MILLER, P.J., and CONOVER, J., concur.

NOTES

[1] Because the court considered affidavits and a deposition the motions are treated as motions for summary judgment. Carrell v. Ellingwood, (1982) Ind. App., 423 N.E.2d 630.

[2] The constitutionality of this limiting statute, as applied to patients unaware of the existence of their cause of action against a professional included within the statute, was not raised in the motion to correct errors. Therefore, we are prevented from discussing this question. Ind. Rules of Procedure, A.R. 8.3(A)(7). We also note that this case is not one where the plaintiff could not have known of her claim within the two year period.

[3] The former statute of limitations was found at I.C. XX-X-XX-X.

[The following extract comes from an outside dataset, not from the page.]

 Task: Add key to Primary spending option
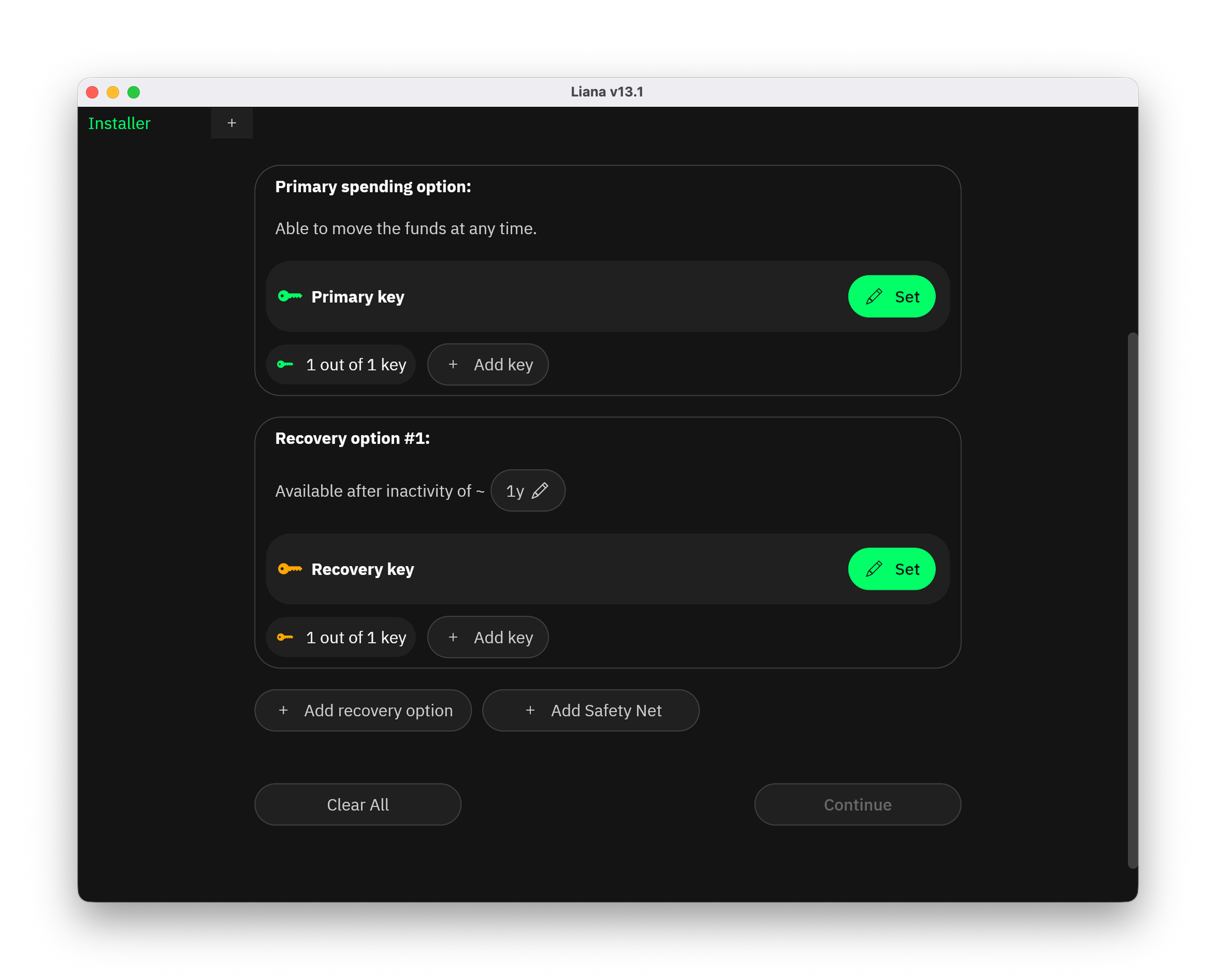[x=488, y=365]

[4] The Colberts do not contend the doctors participated in an active fraud; thus we do not discuss this type beyond our recognition of it.

[5] If the patient learns of the malpractice or learns information which would lead to discovery of it, had the patient exercised diligence to discover it, the running of the statute also commences. The knowledge of the condition or "injury" rather than its reason destroys the estoppel. See, Toth v. Lenk, (1975) 164 Ind. App. 618, 330 N.E.2d 336.